* Goal: Update the material below by replacing each instance of "X icon" with "cross icon" and keeping all other text the same. Leave the pictures out of your answer.

▼

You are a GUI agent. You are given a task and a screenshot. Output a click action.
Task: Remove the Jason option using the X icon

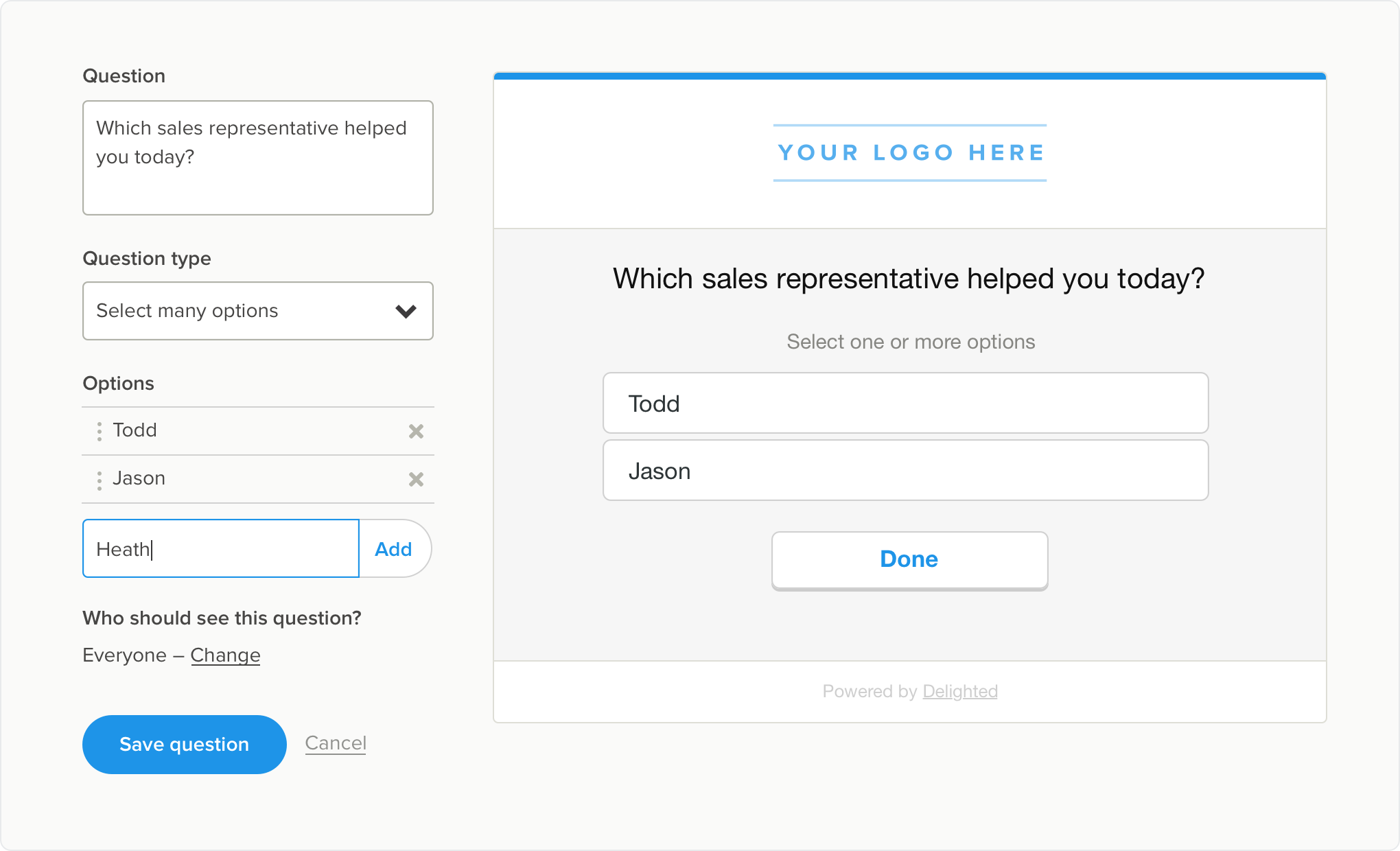point(416,480)
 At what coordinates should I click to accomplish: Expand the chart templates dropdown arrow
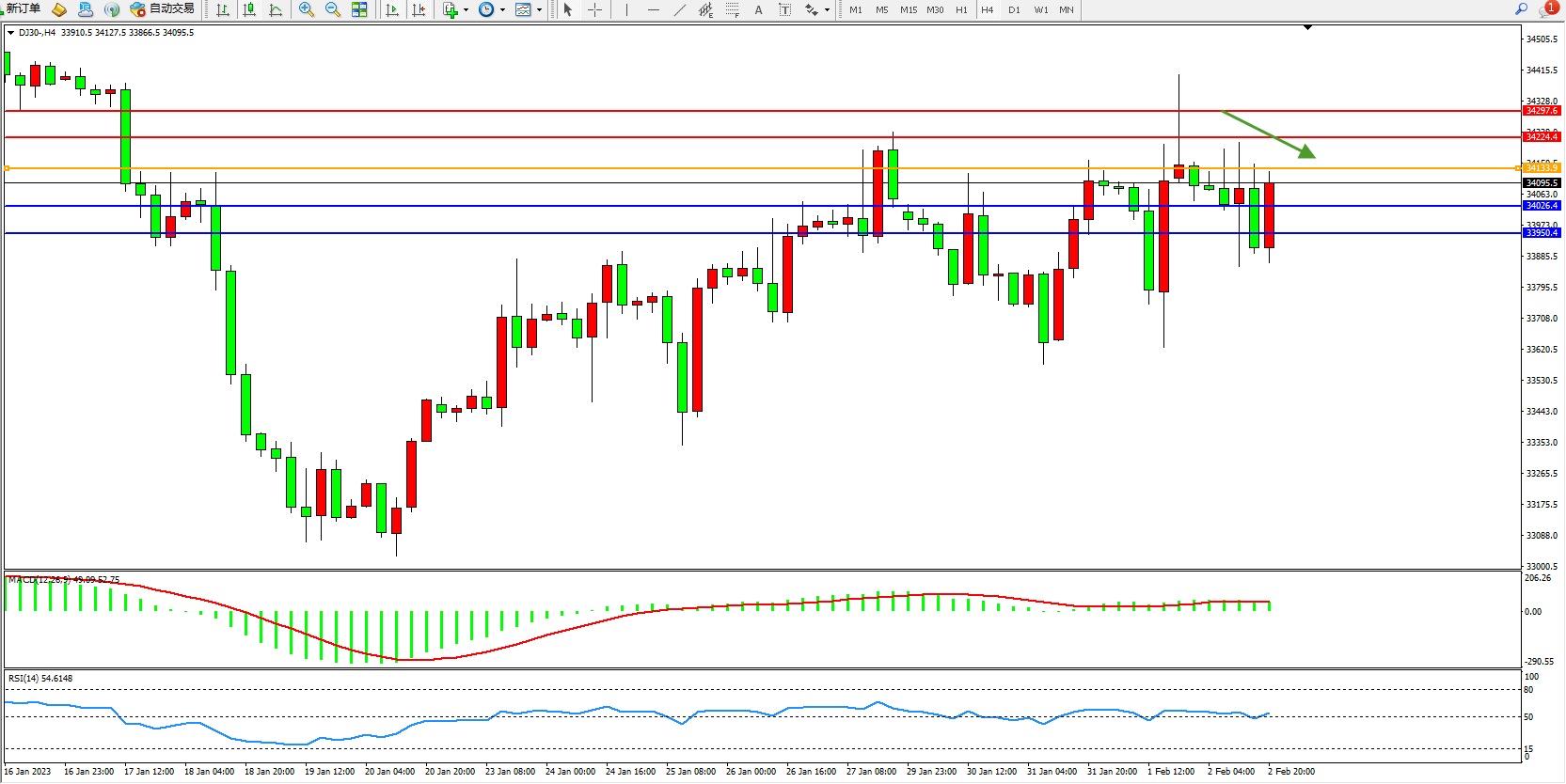click(540, 10)
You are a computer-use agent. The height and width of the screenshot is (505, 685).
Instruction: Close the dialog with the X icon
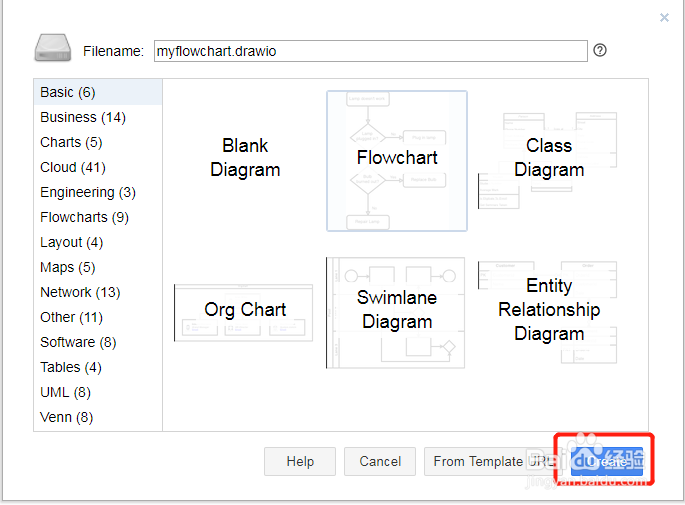point(664,17)
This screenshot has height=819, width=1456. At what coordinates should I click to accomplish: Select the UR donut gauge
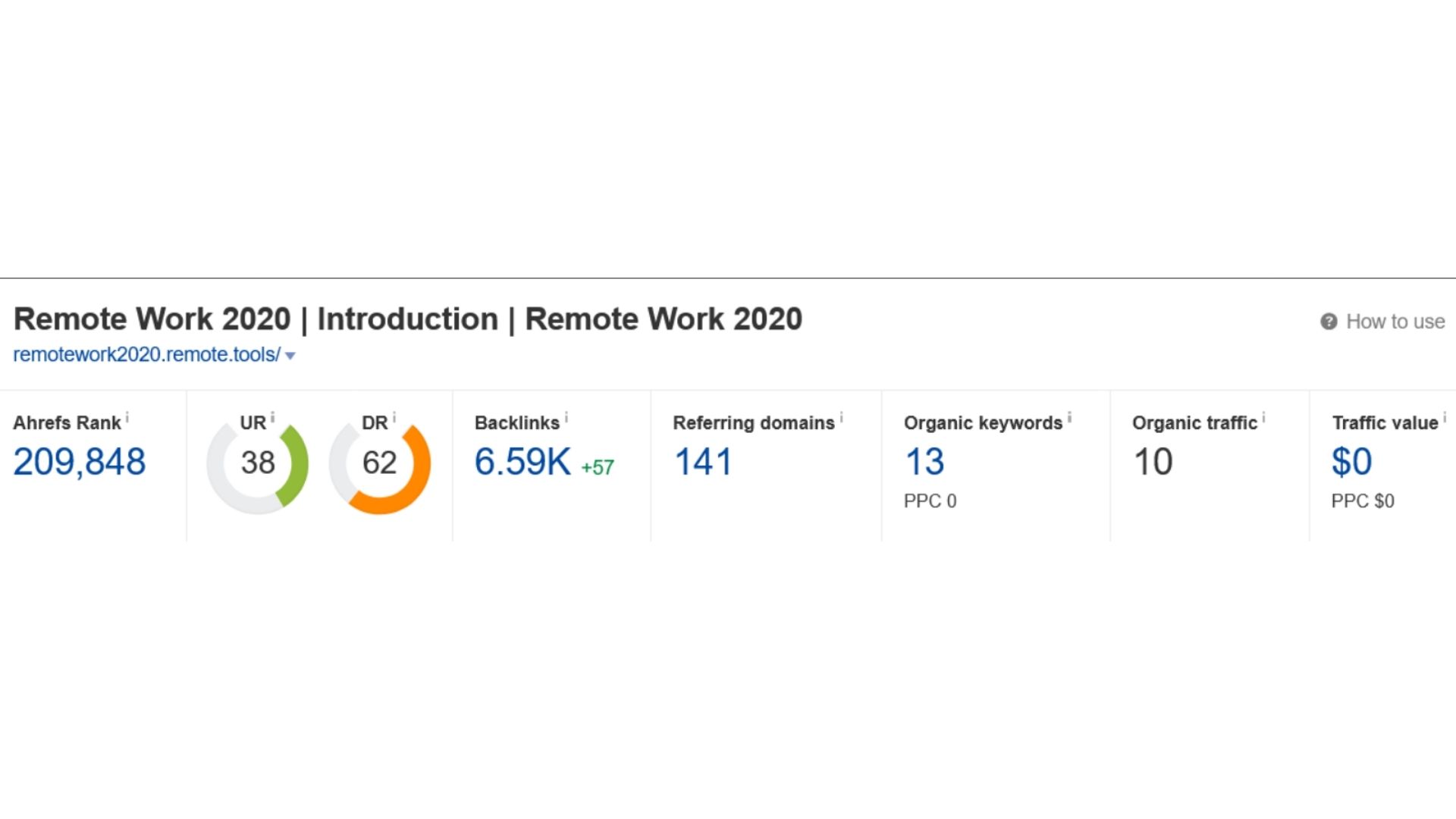pyautogui.click(x=257, y=465)
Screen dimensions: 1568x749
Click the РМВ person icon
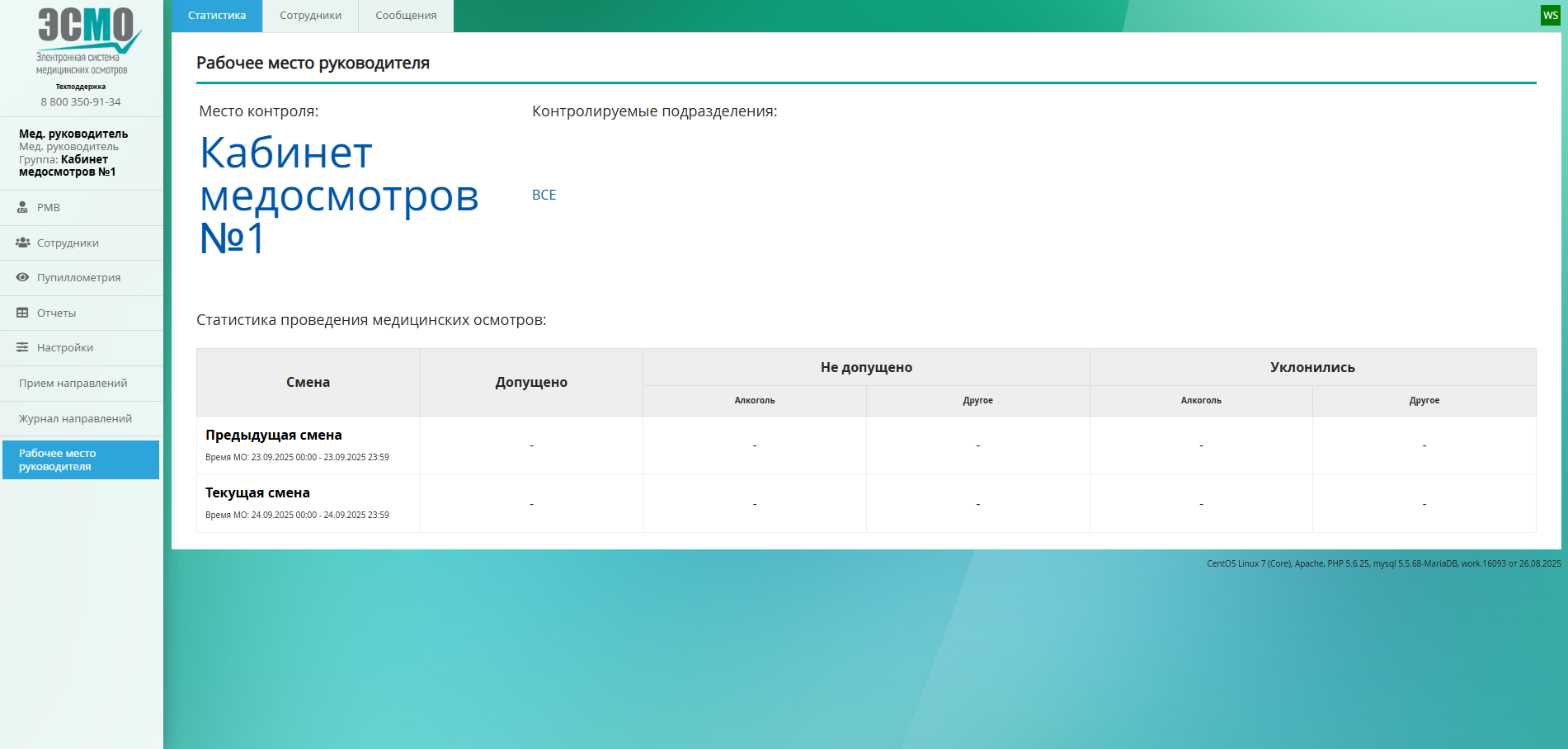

▲

* Exercise solution:
You are a GUI agent. You are given a task and a screenshot. Output a click action.
Task: Remove the Jason option using the cross icon

point(416,480)
 At what coordinates should I click to accomplish: Expand the chart templates dropdown arrow
click(540, 10)
You are a computer-use agent. The height and width of the screenshot is (505, 685).
Instruction: Close the dialog with the cross icon
point(664,17)
This screenshot has height=819, width=1456. At what coordinates should I click to accomplish: Select the UR donut gauge
pyautogui.click(x=257, y=465)
Screen dimensions: 1568x749
Click the РМВ person icon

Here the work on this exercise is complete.